Y, sin embargo, es cierto que igual que sucede en materia de opiniones también en el ámbito emocional hay sentimientos concretos que no merece la pena tener. Lo difícil es establecer los criterios que permiten calificar a muchas emociones como banales, triviales o huecas. Barrington Moore proponía como criterio de discriminación el de examinar si responden o no a dilemas humanos recurrentes como pueda ser el amor no correspondido, el impacto de la muerte o el conflicto entre obligaciones muy sentidas. Las emociones que suscitan estas situaciones tienen hondura y se corresponden con patrones éticos y estéticos reconocibles por cualquiera, incluso en culturas diversas de la del observador. Por el contrario, el emocionalismo dominante apela a un sentimentalismo centrado en el propio individuo, como si las propias alegrías o decepciones fueran lo único que de verdad contara en el mundo. Trata más con estados de ánimo que con sentimientos.
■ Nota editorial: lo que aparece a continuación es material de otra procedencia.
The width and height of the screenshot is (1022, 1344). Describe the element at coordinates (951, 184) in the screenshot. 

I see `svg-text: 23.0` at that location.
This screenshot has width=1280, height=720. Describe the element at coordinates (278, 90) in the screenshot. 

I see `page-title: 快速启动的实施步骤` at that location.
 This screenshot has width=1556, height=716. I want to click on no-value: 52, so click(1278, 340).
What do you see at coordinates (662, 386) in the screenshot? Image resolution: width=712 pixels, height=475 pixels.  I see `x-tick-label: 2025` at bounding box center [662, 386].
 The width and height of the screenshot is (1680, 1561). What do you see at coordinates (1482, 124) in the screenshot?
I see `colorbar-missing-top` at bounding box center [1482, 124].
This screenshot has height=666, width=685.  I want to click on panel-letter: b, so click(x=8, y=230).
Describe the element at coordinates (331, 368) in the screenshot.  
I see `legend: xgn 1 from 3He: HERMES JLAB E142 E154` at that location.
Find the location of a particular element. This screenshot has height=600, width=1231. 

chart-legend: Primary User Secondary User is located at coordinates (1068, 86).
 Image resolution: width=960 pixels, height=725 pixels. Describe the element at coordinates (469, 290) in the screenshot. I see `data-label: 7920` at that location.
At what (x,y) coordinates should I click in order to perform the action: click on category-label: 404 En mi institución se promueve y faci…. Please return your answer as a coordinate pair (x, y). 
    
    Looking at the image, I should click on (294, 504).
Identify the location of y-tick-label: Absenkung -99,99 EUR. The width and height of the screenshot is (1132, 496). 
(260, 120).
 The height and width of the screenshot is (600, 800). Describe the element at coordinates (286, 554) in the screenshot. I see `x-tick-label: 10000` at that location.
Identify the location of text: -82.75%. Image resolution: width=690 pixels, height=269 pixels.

Por otro lado, las emociones basura son fácilmente accesibles, no exigen tensión ni esfuerzo alguno, son efímeras y continuamente reemplazables por nuevos estímulos. Reproducen sin cesar temas y escenarios habituales; procuran sentimientos de compañía y pertenencia mediante rituales colectivos extraordinariamente fútiles. La función social de la emoción es hoy la de entretener y por eso los medios explotan con fruición esa veta: pongan en portada muchas emociones, muy fuertes y muy frecuentes. Como cualquier otro producto, hoy las emociones se consumen, es decir, se urge su presencia, se disfrutan rápido y se substituyen pronto en el inagotable supermercado de los sentimientos prêt a porter. Ciertamente que las emociones se aprenden, y que se aprenden socialmente a través de los relatos e historias del mundo que encuentra el adolescente. Esto es obvio y hace que niños y adolescentes reproduzcan patrones emocionales manidos. Emocionarse con el equipo del pueblo y con sus avatares es un paso obligado de tránsito, al tiempo que una distracción legítima. Pero lo característico de nuestras sociedades es que esa etapa adolescente de aprendizaje de las emociones no parece superarse nunca mediante otra adulta de profundización y discriminación de emociones, sino que se mantiene perpetuamente igual a sí misma: vivimos en sociedades emocionalmente adolescentes, que son las únicas que parecen garantizar ese extraviado ideal que podría llamarse ‘la democracia emocional’: el de que todas las emociones valen lo mismo, porque son mis emociones y porque ninguna de otro cuenta más. Y, además, la mejor razón para sostener una opinión es el grado de emoción que suscita en el ciudadano común. De ahí que los políticos actuales tiendan a convertirse en profesionales del histrionismo emocional.
Y el que sugiera que vivimos en una sociedad de ‘emociones basura’ es un elitista o un clérigo puritano. En cualquier caso, no es demócrata.